### TASK SET
[1] In the mailing-list thread about the dco_get_peer_stats() segfault, what causes the crash, and how does the proposed patch prevent it? Answer in one to three sentences.
[2] Continue the mailing-list thread about the dco_get_peer_stats() segfault from the point where it stops.

### TEXT SEGMENT

________________

[Openvpn-devel] Bug-fix: segfault in dco_get_peer_stats()

Message ID 20230327171236.51771-1-selva.nair@gmail.com
State Accepted
Headers show
Series [Openvpn-devel] Bug-fix: segfault in dco_get_peer_stats() | expand

Commit Message

Selva Nair March 27, 2023, 5:12 p.m. UTC
From: Selva Nair <selva.nair@gmail.com>

  We persist peer-stats when restarting, but an early restart
  before open_tun results in a segfault in dco_get_peer_stats().
  To reproduce, trigger a TLS handshake error due to lack of common
  protocols, for example.

  Fix by checking  that tuntap is defined before dereferencing it.

Signed-off-by: Selva Nair <selva.nair@gmail.com>
---
I'm not entirely sure this is the right place to fix this.
Or is it the caller at fault exercising  dco_get_peer_stats()
when tuntap is not set?

 src/openvpn/dco_linux.c | 5 +++++
 1 file changed, 5 insertions(+)

Comments

Gert Doering March 27, 2023, 6:53 p.m. UTC | #1
Hi,

On Mon, Mar 27, 2023 at 01:12:36PM -0400, selva.nair@gmail.com wrote:
> From: Selva Nair <selva.nair@gmail.com>
> 
>   We persist peer-stats when restarting, but an early restart
>   before open_tun results in a segfault in dco_get_peer_stats().
>   To reproduce, trigger a TLS handshake error due to lack of common
>   protocols, for example.

This definitely looks like a good catch, and the "TLS handshake error"
is part of what is needed to trigger it - "just having a connection
failure" (TCP refused) is *not*, but "--tls-version-max 1.0" *in
connection with* --management + "bytecount" is...

2023-03-27 20:52:41 TCP connection established with [AF_INET6]2607:fc50:1001:5200::4:51194
2023-03-27 20:52:41 TCPv6_CLIENT link local: (not bound)
2023-03-27 20:52:41 TCPv6_CLIENT link remote: [AF_INET6]2607:fc50:1001:5200::4:51194
Segmentation fault

interesting combination of features.  Need to extend my test rig to
add management-driven tests, and also TLS failure tests (*using management*).

gert
Antonio Quartulli March 27, 2023, 8:30 p.m. UTC | #2
Hi,

On 27/03/2023 19:12, selva.nair@gmail.com wrote:
> From: Selva Nair <selva.nair@gmail.com>
> 
>    We persist peer-stats when restarting, but an early restart
>    before open_tun results in a segfault in dco_get_peer_stats().
>    To reproduce, trigger a TLS handshake error due to lack of common
>    protocols, for example.
> 
>    Fix by checking  that tuntap is defined before dereferencing it.
> 
> Signed-off-by: Selva Nair <selva.nair@gmail.com>

Nice catch! Thanks a lot!

> ---
> I'm not entirely sure this is the right place to fix this.
> Or is it the caller at fault exercising  dco_get_peer_stats()

________________

### DATA EXCERPTS
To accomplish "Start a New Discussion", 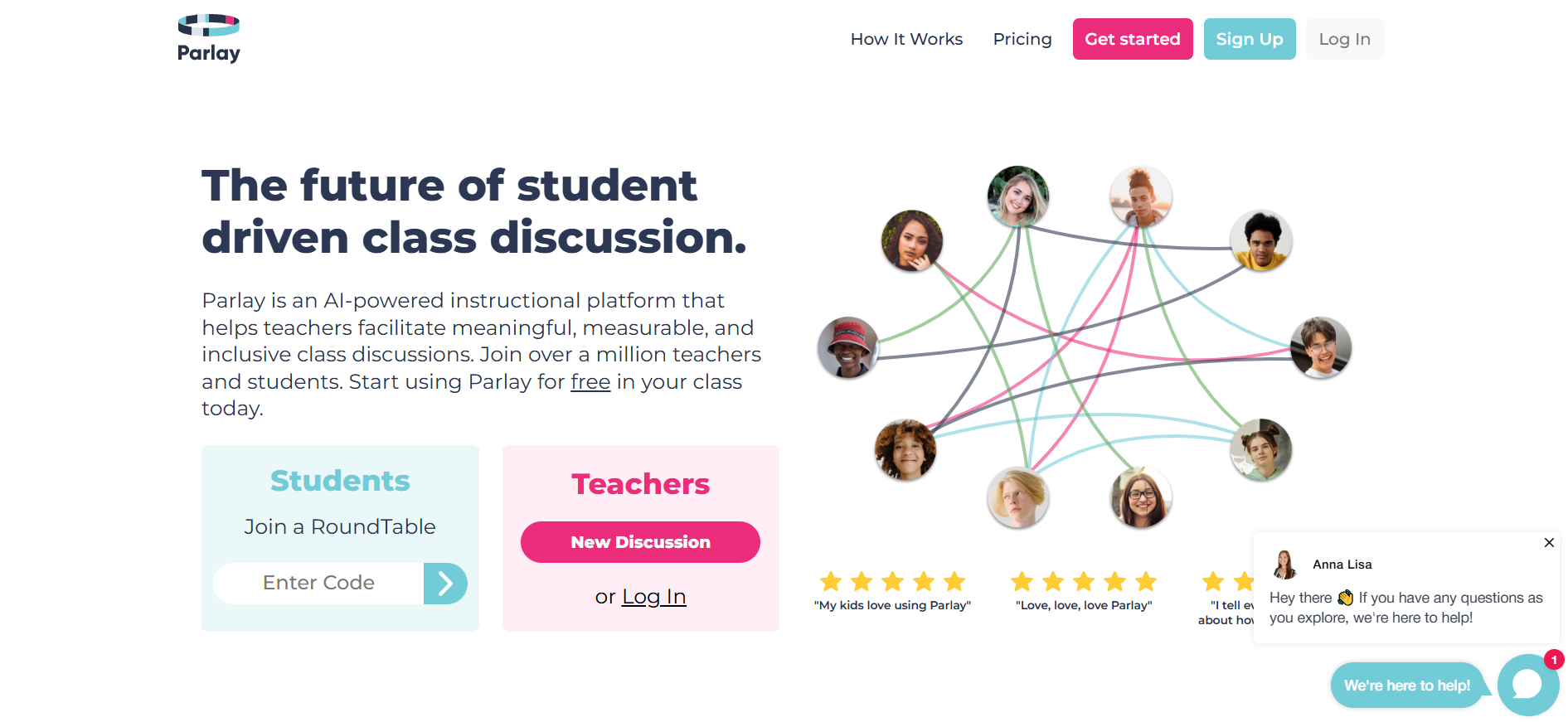I will tap(640, 542).
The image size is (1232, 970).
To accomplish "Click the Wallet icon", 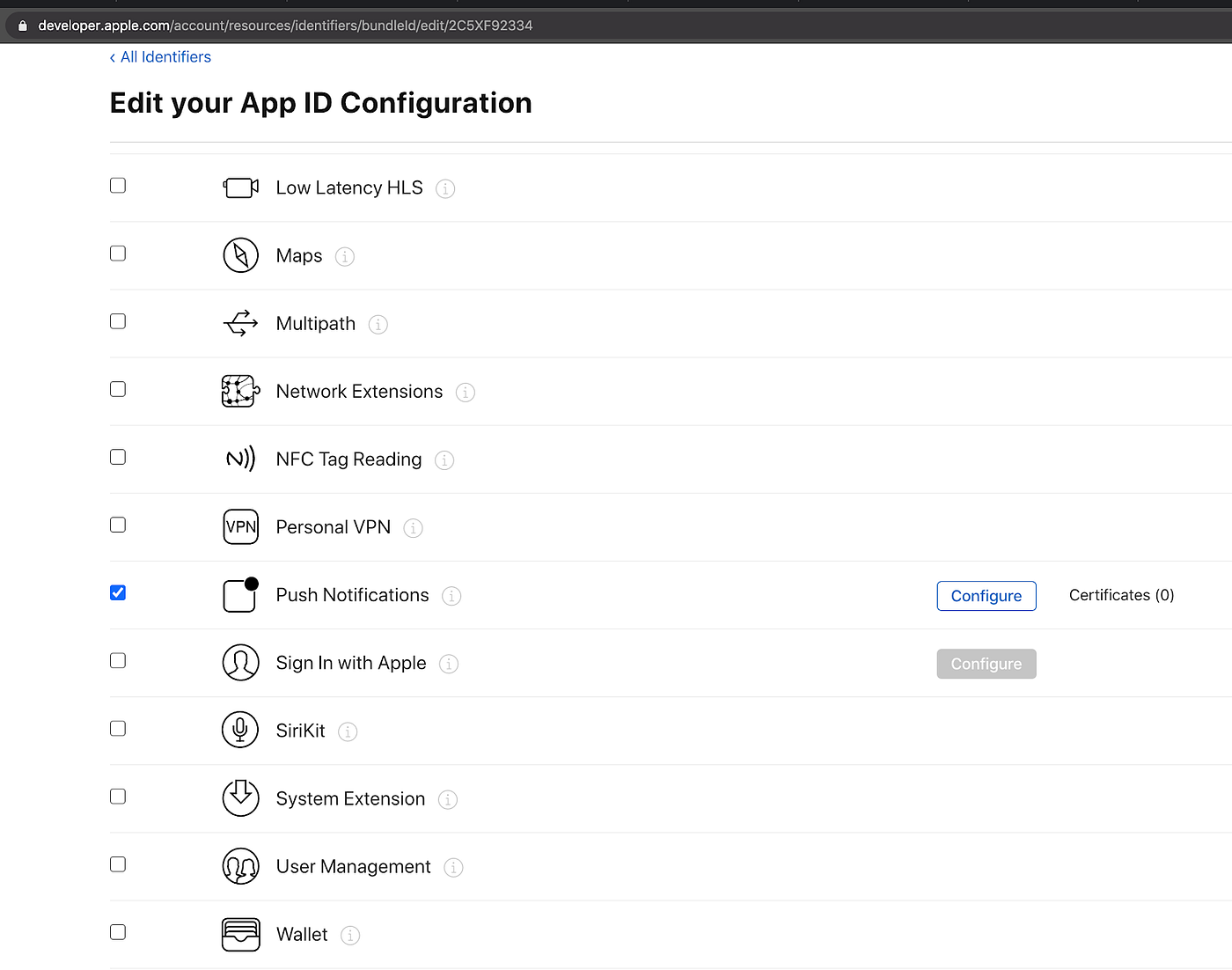I will click(240, 934).
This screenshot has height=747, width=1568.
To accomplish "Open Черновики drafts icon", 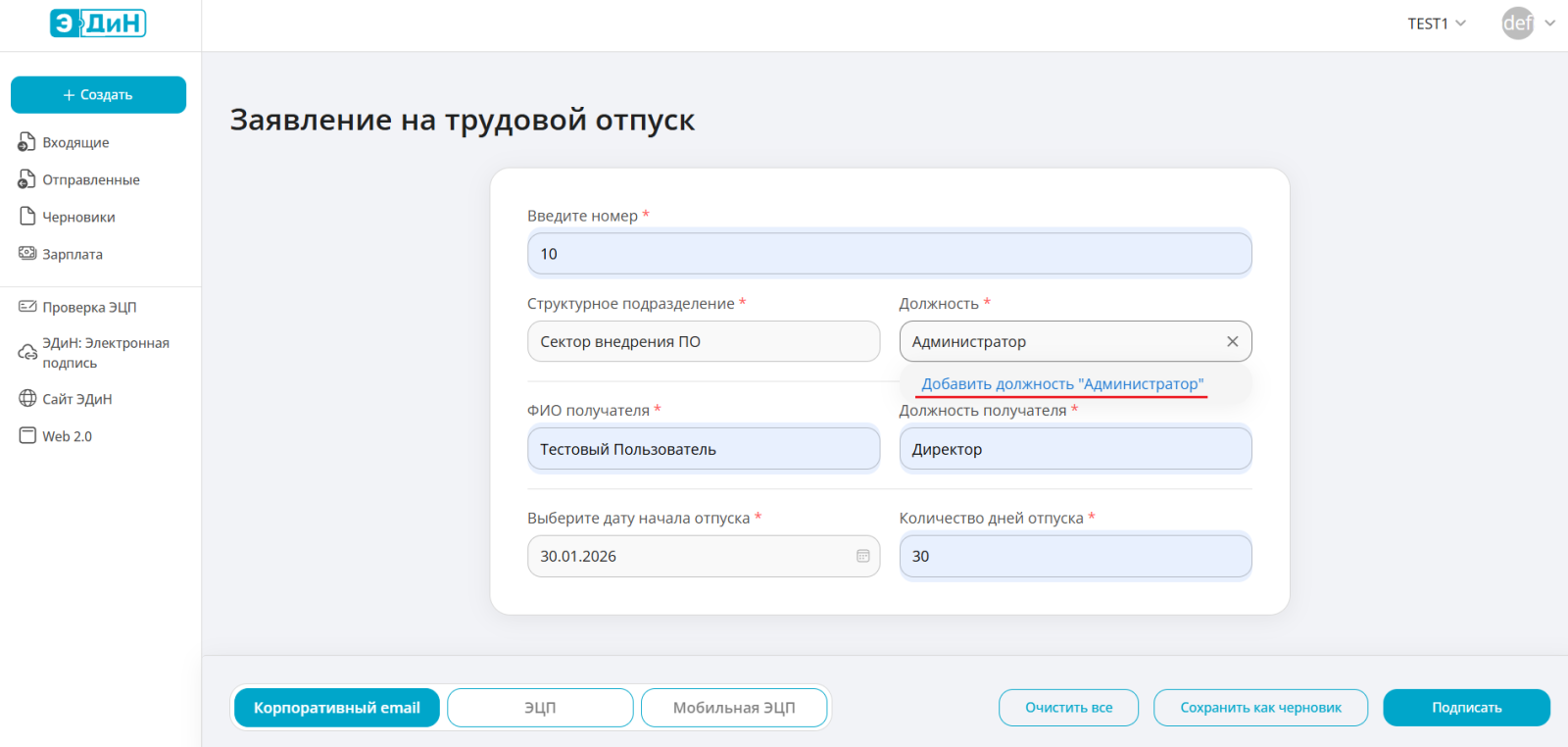I will (x=26, y=217).
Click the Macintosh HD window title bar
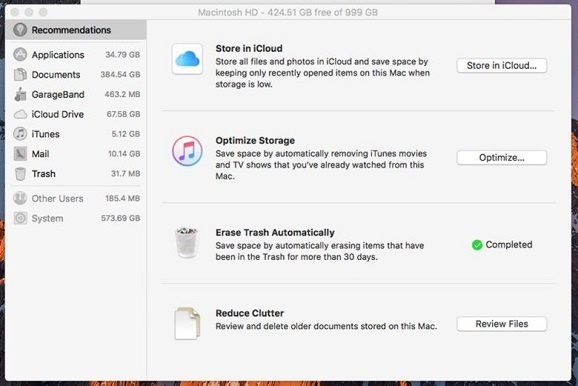The height and width of the screenshot is (386, 578). click(288, 12)
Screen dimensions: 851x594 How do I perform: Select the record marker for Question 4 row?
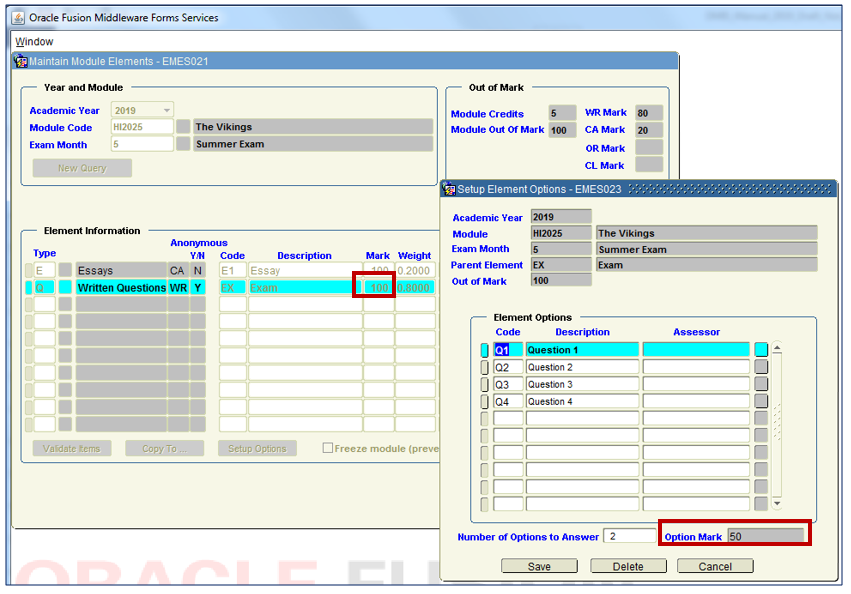click(485, 402)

________________

### RESULTS IN ORDER
[1] Peer stats are persisted when OpenVPN restarts, so a restart that happens early, before open_tun, leads dco_get_peer_stats() to dereference tuntap while it is not yet set, which causes a segfault. The patch checks that tuntap is defined before dereferencing it.

[2]
> when tuntap is not set?

Indeed that was my assumption.

Does somebody have the stacktrace?
I wanted to check where this call is coming from exactly.

Imho it'd be reasonable if the caller could check if we have a device 
before invoking any DCO API.

Alla other DCO API just assume that everything was properly initialized 
before being invoked, therefore it'd be nice to keep the same assumption 
here.

(better would even be if this gets_stats function would not require to 
fiddle with a struct context at all....but that's material for master)

Cheers,

> 
>   src/openvpn/dco_linux.c | 5 +++++
>   1 file changed, 5 insertions(+)
> 
> diff --git a/src/openvpn/dco_linux.c b/src/openvpn/dco_linux.c
> index 317f9dc0..41540c0f 100644
> --- a/src/openvpn/dco_linux.c
> +++ b/src/openvpn/dco_linux.c
> @@ -975,6 +975,11 @@ dco_get_peer_stats(struct context *c)
>       uint32_t peer_id = c->c2.tls_multi->dco_peer_id;
>       msg(D_DCO_DEBUG, "%s: peer-id %d", __func__, peer_id);
>   
> +    if (!c->c1.tuntap)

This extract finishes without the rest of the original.